4. Product sustenance, enhancement and graceful migration to next generation In this phase, rarely a firm reaches the leadership position if it missed Phase 1 or 2. But, it has some critical “strategic” components that can propel it to the leadership position for the next generation of products. Here, the value resides in meeting SLA (Service Level Agreements) norms, key backward compatibility components that would serve as bridge to move to the next generation standard.
See Figure 1 for the Technology Adaption Life Cycle (TALC) Curve and the Phase mapping. The phases of TALC and the four stages described are marginally overlapping and so are the customers.
 Figure 1: Technology adoption curve.
Aligning delivery and model Wipro’s Product Engineering Services (PES) we handles numerous projects. So, it is imperative to ask, “Which are the most successful product deliveries and does this model has any significance or correlation?” Yes, indeed it does. And the following are the common items:
1. Critical issues to the customer can be unearthed by various methodologies.

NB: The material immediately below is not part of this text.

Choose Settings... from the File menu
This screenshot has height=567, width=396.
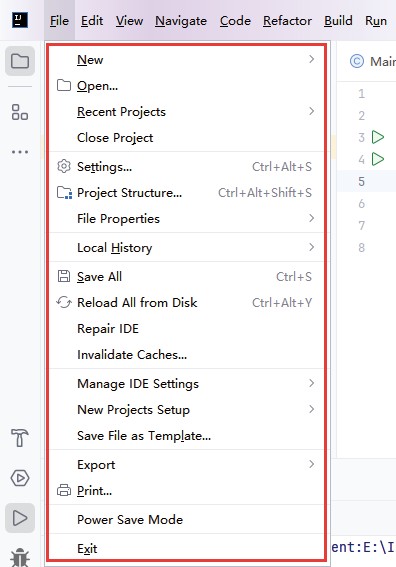(186, 167)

 Table 1: CSF and source of revenue.
2. When priority in execution is very tightly aligned to the value migration curve, the CSAT survey during the end of the project is near the top.

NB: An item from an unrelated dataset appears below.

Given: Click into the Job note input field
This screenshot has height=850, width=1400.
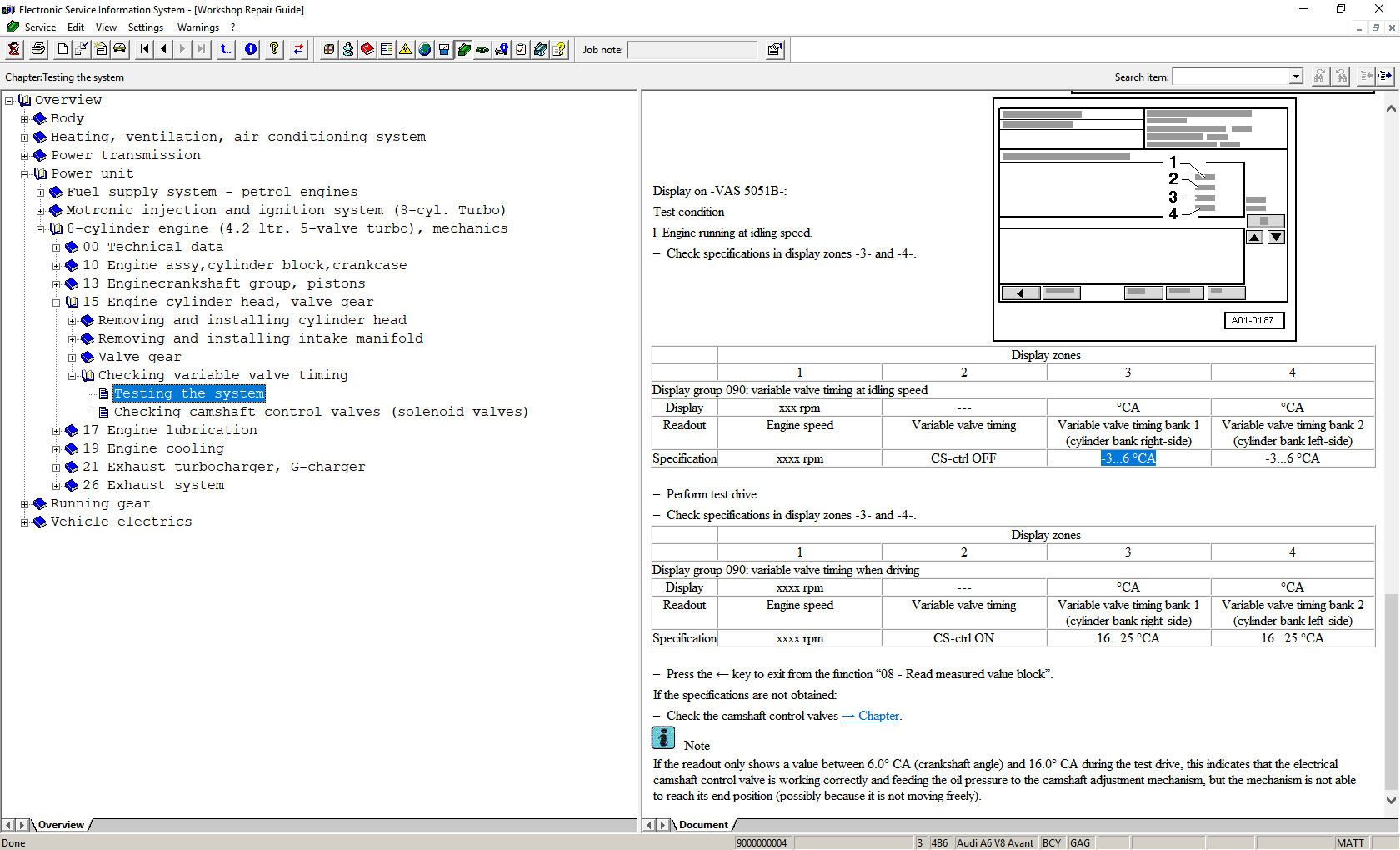Looking at the screenshot, I should (x=692, y=50).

3. Client clearly sees a business benefit – that is clarity in the fixed costs and visibility in the variable costs.
Overall, TIME moves the value. Constant realignment with a product’s phase is one good recipe for successful delivery.
Case Study: Audio Player Project This is taken as the case study for following reasons: 1. this project went through all four stages which described; 2. business model changes were done three times; 3. all stages witnessed one of the highest Customer Satisfaction (CSAT) Score over a period of three years and six months; and, 4. staffing is based on Critical Success Factors for the particular phase of project; therefore, staffing was optimal without having any delivery dangers.

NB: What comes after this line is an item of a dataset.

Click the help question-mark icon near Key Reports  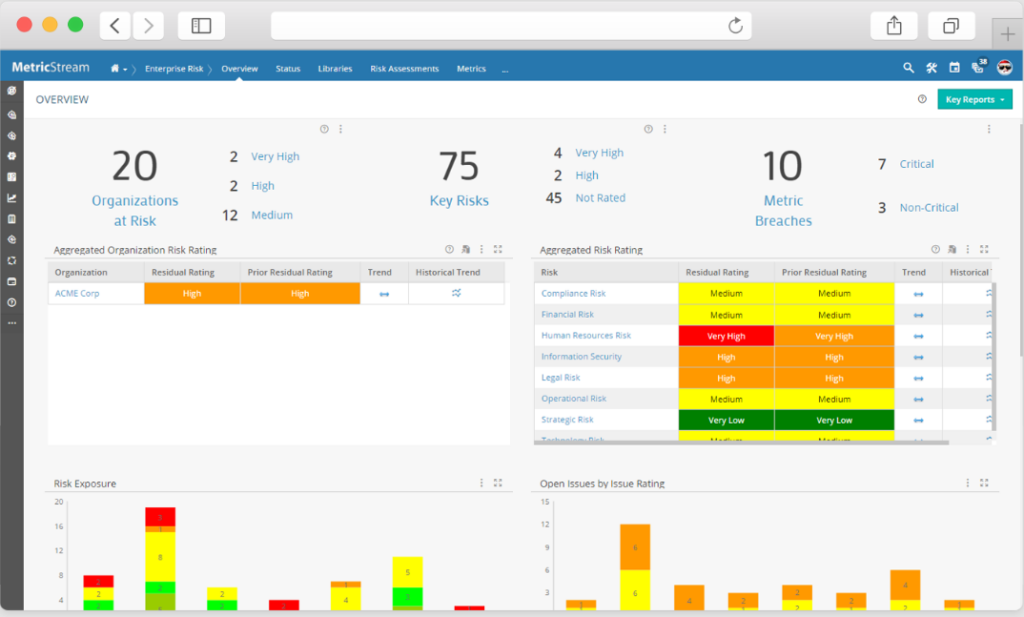pos(921,99)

Stage-1: The company started discussing with the customer and showed a basic working prototype. However, the customer was targeting an ultra-low cost player. They had a good engineering budget to reduce per device cost. Therefore, a low-cost proprietary DSP core was chosen. It doesn't have the usual tools that normally come when standard DSP platforms are bought. As such, it entailed a lot of specific one time use tools for development. Also, all of the development was in assembly language since the compiler support is yet to come by. The product entered the market early enough to be success. CSAT was excellent.
Stage-2: With the market feedback pouring in, there were specific set of features to be implemented aside from planning and scaling for the next generation add-ons for the product. The focus went from functionality to performance. It entailed a lot of benchmarking efforts to see if the design was effectively done on certain vectors. During this phase, the project witnessed a change in business model as well, and CSAT was very good.
Stage-3: The major focus during this phase went to optimization of implementation, such that it clearly focused on a particular market segment. Some proprietary hooks were added to address certain unique needs of geography. During this phase too, there was a business model change. The CSAT was excellent.
Stage-4: During this twilight phase of the project, the company handled minor enhancements, bridge to new generation devices and met the SLA norms. There were few requests that were predicted based on the data gathered so far and a clear provision for unforeseen inflows. This kind of prediction for minimum load and planning for variable load resulted on different kind of flexible business model that suited both sides. CSAT for this phase was excellent.